→ Task prompt: Report how many lines of the data below contain "field". Give nothing besides the number.

→ Working data:
*** Block opens ***

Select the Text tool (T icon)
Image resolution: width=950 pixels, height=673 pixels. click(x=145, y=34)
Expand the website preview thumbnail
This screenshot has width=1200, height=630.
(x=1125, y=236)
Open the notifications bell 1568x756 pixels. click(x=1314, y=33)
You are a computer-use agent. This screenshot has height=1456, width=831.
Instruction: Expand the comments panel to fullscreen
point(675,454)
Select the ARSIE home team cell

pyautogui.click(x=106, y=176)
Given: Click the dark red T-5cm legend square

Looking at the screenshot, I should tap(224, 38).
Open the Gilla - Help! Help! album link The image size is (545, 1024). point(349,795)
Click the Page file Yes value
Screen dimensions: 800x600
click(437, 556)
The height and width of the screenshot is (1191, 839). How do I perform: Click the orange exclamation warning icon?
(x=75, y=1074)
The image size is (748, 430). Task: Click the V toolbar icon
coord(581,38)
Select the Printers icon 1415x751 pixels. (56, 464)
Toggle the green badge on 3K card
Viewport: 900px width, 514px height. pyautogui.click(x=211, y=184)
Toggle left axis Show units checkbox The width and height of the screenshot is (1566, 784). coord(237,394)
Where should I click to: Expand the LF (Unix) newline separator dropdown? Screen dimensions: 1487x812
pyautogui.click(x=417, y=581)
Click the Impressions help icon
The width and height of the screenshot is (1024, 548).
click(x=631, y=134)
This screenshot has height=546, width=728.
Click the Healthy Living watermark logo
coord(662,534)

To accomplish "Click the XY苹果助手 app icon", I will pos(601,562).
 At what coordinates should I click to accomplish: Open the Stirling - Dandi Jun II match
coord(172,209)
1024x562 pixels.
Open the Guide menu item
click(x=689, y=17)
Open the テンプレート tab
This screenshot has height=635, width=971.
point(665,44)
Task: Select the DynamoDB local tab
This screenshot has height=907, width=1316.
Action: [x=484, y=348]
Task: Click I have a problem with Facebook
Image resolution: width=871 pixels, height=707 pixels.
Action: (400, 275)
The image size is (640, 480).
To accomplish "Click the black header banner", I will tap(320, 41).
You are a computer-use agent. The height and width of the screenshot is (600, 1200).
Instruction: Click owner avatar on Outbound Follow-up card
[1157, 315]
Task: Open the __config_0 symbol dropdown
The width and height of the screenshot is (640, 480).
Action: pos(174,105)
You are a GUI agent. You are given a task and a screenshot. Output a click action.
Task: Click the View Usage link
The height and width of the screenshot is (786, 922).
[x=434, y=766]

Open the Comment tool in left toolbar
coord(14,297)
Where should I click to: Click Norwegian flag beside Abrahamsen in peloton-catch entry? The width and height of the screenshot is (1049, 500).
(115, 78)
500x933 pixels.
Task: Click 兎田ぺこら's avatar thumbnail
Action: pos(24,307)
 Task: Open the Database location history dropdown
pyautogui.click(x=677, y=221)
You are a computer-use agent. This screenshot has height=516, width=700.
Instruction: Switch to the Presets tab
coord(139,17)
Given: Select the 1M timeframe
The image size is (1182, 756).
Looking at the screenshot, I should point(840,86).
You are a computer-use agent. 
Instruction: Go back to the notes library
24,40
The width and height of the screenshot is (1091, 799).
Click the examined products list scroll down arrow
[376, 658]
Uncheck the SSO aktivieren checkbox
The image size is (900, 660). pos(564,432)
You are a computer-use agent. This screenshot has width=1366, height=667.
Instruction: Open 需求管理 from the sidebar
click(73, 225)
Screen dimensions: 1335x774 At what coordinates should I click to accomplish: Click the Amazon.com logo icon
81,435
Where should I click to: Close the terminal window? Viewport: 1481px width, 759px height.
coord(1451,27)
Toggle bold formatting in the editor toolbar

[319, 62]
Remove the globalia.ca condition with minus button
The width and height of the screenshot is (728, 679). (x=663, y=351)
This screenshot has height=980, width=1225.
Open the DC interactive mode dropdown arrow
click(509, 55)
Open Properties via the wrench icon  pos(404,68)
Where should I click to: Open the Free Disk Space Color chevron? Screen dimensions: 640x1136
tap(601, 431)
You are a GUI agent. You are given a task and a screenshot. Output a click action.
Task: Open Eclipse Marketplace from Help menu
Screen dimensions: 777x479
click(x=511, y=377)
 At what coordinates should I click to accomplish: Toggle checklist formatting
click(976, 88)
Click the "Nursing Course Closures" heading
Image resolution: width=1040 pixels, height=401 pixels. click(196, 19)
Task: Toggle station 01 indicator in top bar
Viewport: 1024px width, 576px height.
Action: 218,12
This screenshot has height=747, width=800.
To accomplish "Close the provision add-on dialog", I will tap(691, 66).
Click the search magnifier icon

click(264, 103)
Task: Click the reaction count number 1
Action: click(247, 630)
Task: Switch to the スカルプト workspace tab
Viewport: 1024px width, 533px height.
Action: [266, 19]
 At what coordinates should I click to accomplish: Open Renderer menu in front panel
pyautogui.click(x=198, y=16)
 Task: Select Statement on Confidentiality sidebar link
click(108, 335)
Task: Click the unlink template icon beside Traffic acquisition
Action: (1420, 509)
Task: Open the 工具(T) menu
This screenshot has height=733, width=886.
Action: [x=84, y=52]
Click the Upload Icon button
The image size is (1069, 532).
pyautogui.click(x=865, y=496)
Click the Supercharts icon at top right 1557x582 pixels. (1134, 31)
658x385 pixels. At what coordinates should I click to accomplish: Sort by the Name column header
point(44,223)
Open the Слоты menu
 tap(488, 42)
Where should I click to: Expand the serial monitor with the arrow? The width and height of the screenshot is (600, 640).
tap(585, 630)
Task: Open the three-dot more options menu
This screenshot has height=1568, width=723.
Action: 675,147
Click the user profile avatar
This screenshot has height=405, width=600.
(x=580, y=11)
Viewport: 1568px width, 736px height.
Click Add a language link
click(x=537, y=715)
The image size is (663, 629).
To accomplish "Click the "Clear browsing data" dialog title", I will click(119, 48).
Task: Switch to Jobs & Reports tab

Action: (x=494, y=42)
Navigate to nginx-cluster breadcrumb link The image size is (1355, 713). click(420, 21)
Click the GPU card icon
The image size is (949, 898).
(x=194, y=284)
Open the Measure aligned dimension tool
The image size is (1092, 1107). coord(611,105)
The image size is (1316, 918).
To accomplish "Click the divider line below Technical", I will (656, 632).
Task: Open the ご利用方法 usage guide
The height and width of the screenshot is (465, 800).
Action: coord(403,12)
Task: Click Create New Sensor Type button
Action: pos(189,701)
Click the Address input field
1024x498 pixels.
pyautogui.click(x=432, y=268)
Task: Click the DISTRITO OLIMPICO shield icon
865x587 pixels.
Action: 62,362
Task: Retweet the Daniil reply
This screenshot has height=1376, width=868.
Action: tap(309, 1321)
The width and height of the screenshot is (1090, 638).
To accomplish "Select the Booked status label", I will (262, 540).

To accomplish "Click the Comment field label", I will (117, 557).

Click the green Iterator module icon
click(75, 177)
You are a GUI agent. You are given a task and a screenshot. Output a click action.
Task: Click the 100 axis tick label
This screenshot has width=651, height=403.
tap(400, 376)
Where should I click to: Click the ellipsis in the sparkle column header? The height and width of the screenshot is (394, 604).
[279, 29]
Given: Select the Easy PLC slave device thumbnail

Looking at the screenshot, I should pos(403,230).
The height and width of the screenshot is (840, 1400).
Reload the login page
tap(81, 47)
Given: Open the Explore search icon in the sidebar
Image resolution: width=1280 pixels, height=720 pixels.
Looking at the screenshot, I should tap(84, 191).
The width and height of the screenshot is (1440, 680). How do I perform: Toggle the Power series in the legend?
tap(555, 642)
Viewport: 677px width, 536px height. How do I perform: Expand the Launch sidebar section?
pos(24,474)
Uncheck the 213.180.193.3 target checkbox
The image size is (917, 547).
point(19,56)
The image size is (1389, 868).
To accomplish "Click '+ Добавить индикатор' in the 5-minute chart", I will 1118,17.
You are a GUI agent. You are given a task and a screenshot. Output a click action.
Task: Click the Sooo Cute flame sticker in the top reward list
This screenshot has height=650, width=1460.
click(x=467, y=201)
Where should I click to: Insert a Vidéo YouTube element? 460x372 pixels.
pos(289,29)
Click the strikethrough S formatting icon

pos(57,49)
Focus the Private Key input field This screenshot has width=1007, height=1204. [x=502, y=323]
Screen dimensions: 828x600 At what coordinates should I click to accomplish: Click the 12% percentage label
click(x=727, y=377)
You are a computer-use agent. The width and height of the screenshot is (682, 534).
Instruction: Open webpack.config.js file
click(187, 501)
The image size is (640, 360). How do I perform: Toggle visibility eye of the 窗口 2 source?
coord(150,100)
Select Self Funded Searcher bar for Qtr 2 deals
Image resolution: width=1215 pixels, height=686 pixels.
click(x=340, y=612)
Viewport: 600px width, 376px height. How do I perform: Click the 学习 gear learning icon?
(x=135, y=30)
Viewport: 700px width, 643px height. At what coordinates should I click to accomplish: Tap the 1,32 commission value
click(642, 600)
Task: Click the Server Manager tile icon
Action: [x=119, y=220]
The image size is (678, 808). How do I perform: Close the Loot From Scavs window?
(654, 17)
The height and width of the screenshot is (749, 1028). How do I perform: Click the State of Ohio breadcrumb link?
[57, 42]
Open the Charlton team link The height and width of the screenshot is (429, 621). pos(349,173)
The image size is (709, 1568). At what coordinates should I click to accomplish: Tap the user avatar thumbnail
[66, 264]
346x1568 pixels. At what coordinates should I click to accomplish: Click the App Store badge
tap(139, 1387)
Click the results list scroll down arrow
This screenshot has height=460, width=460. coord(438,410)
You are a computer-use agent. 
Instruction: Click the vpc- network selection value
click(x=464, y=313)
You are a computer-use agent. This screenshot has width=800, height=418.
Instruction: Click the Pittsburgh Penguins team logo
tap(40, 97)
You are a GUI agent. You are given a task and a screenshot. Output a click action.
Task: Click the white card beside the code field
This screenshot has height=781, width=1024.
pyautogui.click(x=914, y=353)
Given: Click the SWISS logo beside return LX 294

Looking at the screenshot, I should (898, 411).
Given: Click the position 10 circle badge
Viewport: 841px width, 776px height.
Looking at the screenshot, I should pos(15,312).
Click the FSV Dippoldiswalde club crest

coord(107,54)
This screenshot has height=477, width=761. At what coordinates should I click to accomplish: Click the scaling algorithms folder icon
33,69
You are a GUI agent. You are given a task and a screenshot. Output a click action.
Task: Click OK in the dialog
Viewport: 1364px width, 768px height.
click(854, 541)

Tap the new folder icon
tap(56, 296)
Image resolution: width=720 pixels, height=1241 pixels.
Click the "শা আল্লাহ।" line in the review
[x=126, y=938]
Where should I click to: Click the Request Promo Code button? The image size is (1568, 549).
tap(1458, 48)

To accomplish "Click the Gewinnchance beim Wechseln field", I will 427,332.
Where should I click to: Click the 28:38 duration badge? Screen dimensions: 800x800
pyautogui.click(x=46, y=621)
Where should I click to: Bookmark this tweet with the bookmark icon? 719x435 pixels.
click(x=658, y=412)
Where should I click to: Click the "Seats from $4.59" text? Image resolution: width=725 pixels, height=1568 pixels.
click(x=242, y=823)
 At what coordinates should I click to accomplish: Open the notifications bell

*** Block closes ***

→ Final answer: 5